[課題]
(a) 原文抜粋について、次の問いに答えてください。
(i) この回は連載の第何回目ですか。
(ii) 今年一番の衝撃的な1枚として挙げられているアルバムは何ですか。
(iii) 去年の衝撃的な1枚は誰のものでしたか。
(b) 原文抜粋の「山﨑彩音の「その時、ハートは盗まれた」」から「こに新しい概念を感じている。」までを、一字一句そのまま書き写してください。

山﨑彩音の「その時、ハートは盗まれた」
第34回目「今年出会った衝撃的な1枚〜フィービー・ブリジャーズ」
毎年自分にとって衝撃的な1枚と必ず出会えるのだが、まだ今年は2ヶ月ほど残っているけれど、フィービー・ブリジャーズの『ストレンジャーズ・イン・アルプス』が今年一番だと思う。
ちなみに去年はローラー・マーリング、一昨年はマデリンペルー。
毎年、不思議と女性のシンガーソングライターだ。
今までわたしはずっとバンドを聴いて過ごしてきたから、わたし自身がシンガーソングライターなのにシンガーソングライターという自覚がなくて、こんな風にシンガソングライターで同性で国の違う人の音楽に出会うと、毎年発見があって、そこに新しい概念を感じている。

[記録の抜粋]
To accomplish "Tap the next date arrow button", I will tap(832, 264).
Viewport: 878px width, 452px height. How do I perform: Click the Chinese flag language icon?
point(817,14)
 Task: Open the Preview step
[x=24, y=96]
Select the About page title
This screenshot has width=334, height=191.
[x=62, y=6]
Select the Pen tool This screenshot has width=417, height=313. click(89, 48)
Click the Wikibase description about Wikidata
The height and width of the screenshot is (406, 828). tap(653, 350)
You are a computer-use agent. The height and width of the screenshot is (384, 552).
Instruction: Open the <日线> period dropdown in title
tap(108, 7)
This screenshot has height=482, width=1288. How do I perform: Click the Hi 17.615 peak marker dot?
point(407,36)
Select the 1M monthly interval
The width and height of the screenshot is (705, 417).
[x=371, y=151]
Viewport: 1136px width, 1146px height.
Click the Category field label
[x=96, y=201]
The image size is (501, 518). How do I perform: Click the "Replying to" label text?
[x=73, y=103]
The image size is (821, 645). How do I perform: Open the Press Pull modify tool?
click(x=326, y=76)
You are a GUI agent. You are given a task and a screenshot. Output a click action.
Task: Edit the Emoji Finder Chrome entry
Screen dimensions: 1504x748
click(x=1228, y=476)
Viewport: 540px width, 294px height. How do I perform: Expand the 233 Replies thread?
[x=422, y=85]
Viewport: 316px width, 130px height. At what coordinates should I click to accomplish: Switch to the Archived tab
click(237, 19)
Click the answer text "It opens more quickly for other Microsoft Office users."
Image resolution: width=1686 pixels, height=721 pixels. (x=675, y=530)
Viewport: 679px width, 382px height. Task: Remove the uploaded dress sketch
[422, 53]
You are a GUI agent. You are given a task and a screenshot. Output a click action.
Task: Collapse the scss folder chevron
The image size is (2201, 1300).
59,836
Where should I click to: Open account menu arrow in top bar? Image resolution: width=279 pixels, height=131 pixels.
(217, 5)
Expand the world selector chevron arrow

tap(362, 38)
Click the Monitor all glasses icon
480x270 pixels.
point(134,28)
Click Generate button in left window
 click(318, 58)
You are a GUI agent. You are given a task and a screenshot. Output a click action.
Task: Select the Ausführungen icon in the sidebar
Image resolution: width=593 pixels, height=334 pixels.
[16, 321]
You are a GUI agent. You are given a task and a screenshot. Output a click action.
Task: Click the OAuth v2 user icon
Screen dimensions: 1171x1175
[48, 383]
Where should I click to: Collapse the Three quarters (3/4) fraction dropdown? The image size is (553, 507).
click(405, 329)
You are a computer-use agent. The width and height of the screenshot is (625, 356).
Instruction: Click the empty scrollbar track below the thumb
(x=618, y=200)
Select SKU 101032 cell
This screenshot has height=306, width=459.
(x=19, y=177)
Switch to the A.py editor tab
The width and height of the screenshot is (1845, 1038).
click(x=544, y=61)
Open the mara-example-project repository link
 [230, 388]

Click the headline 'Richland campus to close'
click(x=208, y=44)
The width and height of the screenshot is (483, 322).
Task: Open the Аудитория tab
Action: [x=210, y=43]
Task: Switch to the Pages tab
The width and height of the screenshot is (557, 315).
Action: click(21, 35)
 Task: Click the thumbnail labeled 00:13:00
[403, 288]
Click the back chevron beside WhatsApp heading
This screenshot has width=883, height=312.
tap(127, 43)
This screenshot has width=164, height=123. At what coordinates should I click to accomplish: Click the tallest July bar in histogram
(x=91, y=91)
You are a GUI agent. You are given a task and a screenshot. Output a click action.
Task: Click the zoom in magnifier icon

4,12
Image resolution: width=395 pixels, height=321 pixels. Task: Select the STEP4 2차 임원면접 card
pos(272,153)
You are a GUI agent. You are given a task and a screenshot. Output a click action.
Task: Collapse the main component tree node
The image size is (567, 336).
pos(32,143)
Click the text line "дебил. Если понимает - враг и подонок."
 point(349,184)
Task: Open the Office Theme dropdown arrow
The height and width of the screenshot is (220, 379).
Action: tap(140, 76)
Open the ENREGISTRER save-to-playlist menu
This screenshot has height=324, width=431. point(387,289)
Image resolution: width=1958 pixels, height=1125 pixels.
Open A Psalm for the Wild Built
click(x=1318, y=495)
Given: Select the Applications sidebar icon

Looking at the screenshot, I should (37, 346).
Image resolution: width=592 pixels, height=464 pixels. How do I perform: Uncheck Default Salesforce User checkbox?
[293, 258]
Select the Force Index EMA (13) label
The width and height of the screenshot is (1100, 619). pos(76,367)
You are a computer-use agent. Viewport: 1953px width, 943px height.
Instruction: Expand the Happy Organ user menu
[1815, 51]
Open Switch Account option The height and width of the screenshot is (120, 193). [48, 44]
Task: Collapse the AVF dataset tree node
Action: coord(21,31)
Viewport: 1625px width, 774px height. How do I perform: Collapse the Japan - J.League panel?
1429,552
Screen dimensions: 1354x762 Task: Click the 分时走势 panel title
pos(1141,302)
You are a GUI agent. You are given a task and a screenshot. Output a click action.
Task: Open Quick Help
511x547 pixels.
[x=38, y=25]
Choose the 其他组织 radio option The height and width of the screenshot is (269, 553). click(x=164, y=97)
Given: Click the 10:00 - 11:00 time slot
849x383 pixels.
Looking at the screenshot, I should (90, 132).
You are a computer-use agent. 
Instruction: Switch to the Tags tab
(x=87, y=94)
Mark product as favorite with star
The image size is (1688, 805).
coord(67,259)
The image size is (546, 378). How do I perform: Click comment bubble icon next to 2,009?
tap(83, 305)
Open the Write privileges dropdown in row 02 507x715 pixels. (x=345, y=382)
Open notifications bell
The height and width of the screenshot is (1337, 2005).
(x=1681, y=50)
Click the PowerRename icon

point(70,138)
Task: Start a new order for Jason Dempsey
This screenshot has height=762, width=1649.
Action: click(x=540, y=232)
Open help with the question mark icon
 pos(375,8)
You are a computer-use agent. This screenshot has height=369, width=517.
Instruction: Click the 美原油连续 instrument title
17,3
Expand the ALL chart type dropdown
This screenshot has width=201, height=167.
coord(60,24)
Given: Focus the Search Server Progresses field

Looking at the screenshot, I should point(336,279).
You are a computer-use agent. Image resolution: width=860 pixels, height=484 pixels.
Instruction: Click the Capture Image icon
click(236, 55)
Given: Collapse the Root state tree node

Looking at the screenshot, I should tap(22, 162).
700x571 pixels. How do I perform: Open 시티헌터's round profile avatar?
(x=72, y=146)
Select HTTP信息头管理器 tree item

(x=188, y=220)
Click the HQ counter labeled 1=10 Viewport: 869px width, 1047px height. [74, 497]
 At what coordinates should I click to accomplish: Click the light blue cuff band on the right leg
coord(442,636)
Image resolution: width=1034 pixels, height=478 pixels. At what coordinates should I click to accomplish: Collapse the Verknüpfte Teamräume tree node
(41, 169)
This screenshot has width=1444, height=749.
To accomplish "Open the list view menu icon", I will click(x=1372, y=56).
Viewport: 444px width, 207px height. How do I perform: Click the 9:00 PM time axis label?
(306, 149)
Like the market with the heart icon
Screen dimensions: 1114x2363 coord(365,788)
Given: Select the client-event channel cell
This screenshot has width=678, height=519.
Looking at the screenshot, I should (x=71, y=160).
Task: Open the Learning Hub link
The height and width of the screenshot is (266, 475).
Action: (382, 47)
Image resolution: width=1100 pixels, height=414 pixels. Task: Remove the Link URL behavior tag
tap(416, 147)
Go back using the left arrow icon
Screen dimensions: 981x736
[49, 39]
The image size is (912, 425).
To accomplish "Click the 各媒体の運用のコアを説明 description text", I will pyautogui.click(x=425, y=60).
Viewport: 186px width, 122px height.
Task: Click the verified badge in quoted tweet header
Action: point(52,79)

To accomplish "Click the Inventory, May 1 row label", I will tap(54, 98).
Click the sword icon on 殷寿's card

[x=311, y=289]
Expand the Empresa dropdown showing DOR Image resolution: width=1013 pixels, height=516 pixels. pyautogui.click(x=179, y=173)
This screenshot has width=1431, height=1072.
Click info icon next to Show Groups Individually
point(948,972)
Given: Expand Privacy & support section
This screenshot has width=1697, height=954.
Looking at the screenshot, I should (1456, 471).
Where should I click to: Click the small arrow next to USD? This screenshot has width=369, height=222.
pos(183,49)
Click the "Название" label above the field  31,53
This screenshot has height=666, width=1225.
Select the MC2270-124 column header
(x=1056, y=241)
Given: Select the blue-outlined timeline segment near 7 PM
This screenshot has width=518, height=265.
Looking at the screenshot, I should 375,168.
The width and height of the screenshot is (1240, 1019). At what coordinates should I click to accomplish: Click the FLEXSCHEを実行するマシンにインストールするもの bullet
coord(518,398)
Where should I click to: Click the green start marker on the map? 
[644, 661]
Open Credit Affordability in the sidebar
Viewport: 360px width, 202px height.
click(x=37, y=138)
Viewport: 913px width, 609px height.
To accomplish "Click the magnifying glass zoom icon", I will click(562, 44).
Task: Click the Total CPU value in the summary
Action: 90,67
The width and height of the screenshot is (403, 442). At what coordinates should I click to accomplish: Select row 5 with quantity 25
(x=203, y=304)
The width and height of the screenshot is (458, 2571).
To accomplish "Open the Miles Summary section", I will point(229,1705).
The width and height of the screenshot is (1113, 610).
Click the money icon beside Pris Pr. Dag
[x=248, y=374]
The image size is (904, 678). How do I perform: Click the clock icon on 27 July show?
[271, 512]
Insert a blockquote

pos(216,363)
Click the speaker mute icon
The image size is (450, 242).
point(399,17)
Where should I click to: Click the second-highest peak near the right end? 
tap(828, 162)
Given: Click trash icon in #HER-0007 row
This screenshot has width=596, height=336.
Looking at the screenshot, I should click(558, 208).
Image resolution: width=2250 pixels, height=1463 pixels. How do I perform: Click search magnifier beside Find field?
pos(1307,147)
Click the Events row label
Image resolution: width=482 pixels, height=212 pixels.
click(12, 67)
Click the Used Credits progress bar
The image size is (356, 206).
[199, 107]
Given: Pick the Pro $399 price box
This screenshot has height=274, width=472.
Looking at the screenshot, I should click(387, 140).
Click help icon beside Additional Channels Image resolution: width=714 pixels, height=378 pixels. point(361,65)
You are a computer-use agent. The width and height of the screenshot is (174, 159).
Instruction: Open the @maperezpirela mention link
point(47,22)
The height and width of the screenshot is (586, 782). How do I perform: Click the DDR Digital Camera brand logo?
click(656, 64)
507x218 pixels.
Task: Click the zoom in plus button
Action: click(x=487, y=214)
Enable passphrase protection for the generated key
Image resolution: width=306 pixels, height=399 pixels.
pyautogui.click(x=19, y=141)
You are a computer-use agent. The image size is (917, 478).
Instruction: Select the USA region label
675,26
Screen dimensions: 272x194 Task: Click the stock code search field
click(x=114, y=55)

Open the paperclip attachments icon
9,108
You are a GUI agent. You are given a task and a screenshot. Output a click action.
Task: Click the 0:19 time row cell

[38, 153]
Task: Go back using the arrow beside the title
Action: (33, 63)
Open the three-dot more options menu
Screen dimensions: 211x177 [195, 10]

[解答]
(a)
(i) 第34回目
(ii) フィービー・ブリジャーズの『ストレンジャーズ・イン・アルプス』
(iii) ローラー・マーリング

(b)
山﨑彩音の「その時、ハートは盗まれた」
第34回目「今年出会った衝撃的な1枚〜フィービー・ブリジャーズ」
毎年自分にとって衝撃的な1枚と必ず出会えるのだが、まだ今年は2ヶ月ほど残っているけれど、フィービー・ブリジャーズの『ストレンジャーズ・イン・アルプス』が今年一番だと思う。
ちなみに去年はローラー・マーリング、一昨年はマデリンペルー。
毎年、不思議と女性のシンガーソングライターだ。
今までわたしはずっとバンドを聴いて過ごしてきたから、わたし自身がシンガーソングライターなのにシンガーソングライターという自覚がなくて、こんな風にシンガソングライターで同性で国の違う人の音楽に出会うと、毎年発見があって、そこに新しい概念を感じている。